Oil & Gas

25 Feb 2022

Russian Crude Trades at Record Low Versus Brent on Sanctions Fears

25 Feb 2022  by   
Russian Urals crude oil differentials in Northwest Europe have slumped to record lows this week as threats of further sanctions and potential credit issues kept buyers out of the market.

Medium sour Urals was offered by Trafigura on Thursday at a discount of $11.60/b CFR NWE against the underlying Dated Brent swap for a prompt-loading March 6-10 cargo, a fall of more than $4/b on the day.

Buyers were said to be holding off from purchasing spot Russian crude as banks clamped down on issuing letters of credit, while shipowners were waiting for further clarity before calling at Russian ports.

By contrast, light sweet Forties crude was bid at Dated Brent +$3.05/b, effective valuing North Sea barrels at $14/b over Urals.

"The shadow of sanctions the real disruption so far. What is more critical, is that commodity markets now need to reflect the shadow of sanctions on Russia, the risk that Russian commodities eventually fall under Western sanctions," said Goldman Sachs.

Meanwhile, Indian Oil Corp., the country's largest refiner, this week purchased Urals crude for the first time in two years after the slump in differentials to Dated Brent.

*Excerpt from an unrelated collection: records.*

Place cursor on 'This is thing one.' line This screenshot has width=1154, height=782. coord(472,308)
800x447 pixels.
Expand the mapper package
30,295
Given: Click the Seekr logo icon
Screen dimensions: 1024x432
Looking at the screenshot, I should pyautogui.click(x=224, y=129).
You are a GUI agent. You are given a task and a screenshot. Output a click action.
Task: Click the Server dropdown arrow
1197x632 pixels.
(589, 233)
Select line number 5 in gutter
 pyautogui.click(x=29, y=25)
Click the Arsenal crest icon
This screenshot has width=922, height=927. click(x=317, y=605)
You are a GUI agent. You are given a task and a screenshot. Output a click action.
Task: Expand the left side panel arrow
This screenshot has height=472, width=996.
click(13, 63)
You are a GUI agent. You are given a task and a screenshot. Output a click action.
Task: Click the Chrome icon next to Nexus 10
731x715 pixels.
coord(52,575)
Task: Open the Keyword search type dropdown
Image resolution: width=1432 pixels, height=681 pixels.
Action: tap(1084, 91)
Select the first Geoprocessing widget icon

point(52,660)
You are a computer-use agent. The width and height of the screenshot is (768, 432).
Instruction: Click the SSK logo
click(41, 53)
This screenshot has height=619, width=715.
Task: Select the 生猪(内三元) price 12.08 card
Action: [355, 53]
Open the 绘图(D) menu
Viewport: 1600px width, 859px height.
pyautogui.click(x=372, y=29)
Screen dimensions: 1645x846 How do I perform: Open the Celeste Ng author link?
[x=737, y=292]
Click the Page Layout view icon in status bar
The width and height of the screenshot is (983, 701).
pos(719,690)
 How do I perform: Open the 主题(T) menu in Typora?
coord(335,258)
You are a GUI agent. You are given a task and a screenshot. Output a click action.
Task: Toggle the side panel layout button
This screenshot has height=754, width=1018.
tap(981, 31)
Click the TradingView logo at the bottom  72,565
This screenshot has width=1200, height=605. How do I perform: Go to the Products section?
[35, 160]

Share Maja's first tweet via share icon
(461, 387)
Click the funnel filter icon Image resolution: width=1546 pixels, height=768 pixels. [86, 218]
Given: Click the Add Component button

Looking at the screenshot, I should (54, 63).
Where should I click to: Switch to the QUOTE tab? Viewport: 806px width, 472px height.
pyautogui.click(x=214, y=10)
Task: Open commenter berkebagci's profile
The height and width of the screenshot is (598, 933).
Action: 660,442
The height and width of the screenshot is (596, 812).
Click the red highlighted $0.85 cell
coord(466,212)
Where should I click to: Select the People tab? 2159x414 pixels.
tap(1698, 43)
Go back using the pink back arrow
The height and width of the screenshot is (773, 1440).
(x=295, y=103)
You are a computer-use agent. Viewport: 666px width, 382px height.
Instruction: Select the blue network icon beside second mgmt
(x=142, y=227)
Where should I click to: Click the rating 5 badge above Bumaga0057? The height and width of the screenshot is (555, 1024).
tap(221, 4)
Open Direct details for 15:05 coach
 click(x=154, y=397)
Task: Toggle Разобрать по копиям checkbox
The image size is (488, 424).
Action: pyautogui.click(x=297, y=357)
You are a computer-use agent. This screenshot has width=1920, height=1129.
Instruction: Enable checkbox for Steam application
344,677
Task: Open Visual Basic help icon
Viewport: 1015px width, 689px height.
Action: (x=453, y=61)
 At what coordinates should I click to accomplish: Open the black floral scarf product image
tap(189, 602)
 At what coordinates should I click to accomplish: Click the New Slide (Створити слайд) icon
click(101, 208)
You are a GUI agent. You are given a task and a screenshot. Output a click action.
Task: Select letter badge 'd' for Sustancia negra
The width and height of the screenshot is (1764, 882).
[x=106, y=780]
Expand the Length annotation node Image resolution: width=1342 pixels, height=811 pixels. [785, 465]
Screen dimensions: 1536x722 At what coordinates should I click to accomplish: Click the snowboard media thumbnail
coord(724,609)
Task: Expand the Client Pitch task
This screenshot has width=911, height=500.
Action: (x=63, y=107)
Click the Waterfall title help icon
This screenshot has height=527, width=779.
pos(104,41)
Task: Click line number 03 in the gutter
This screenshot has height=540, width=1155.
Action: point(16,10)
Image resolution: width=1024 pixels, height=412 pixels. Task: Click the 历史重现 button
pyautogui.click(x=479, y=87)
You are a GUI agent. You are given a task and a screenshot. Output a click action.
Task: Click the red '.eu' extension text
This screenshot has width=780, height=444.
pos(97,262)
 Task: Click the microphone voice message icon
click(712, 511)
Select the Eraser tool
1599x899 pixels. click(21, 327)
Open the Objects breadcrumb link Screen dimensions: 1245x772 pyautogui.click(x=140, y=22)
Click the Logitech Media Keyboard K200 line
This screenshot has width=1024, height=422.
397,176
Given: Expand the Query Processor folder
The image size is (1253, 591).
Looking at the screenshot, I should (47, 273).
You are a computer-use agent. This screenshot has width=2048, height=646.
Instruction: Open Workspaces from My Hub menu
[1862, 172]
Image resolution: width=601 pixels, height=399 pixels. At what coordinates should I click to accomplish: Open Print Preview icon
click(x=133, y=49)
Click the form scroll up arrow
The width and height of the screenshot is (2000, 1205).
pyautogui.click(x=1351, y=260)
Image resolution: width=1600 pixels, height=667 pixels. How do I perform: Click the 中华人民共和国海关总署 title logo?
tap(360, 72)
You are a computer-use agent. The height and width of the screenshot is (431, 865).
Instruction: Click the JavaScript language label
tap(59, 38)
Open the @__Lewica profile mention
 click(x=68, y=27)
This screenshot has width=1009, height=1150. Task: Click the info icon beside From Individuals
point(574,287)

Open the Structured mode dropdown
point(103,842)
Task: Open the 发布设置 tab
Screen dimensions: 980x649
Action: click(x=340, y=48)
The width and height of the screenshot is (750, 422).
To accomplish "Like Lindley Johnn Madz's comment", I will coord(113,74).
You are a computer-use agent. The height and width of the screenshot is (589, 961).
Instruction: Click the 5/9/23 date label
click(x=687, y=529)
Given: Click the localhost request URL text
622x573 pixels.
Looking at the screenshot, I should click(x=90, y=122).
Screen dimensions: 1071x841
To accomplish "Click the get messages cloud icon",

In a tender seeking higher-sulfur crude, IOC bought 2 million barrels of Urals for April delivery from European traders Vitol and Trafigura.

The Brent/Dubai EFS surged to around $9/b on Thursday, the widest since the mid-2000s, making European arbitrage barrels an expensive option for Asian refiners, which traders said also contributed to the record discounts for Urals.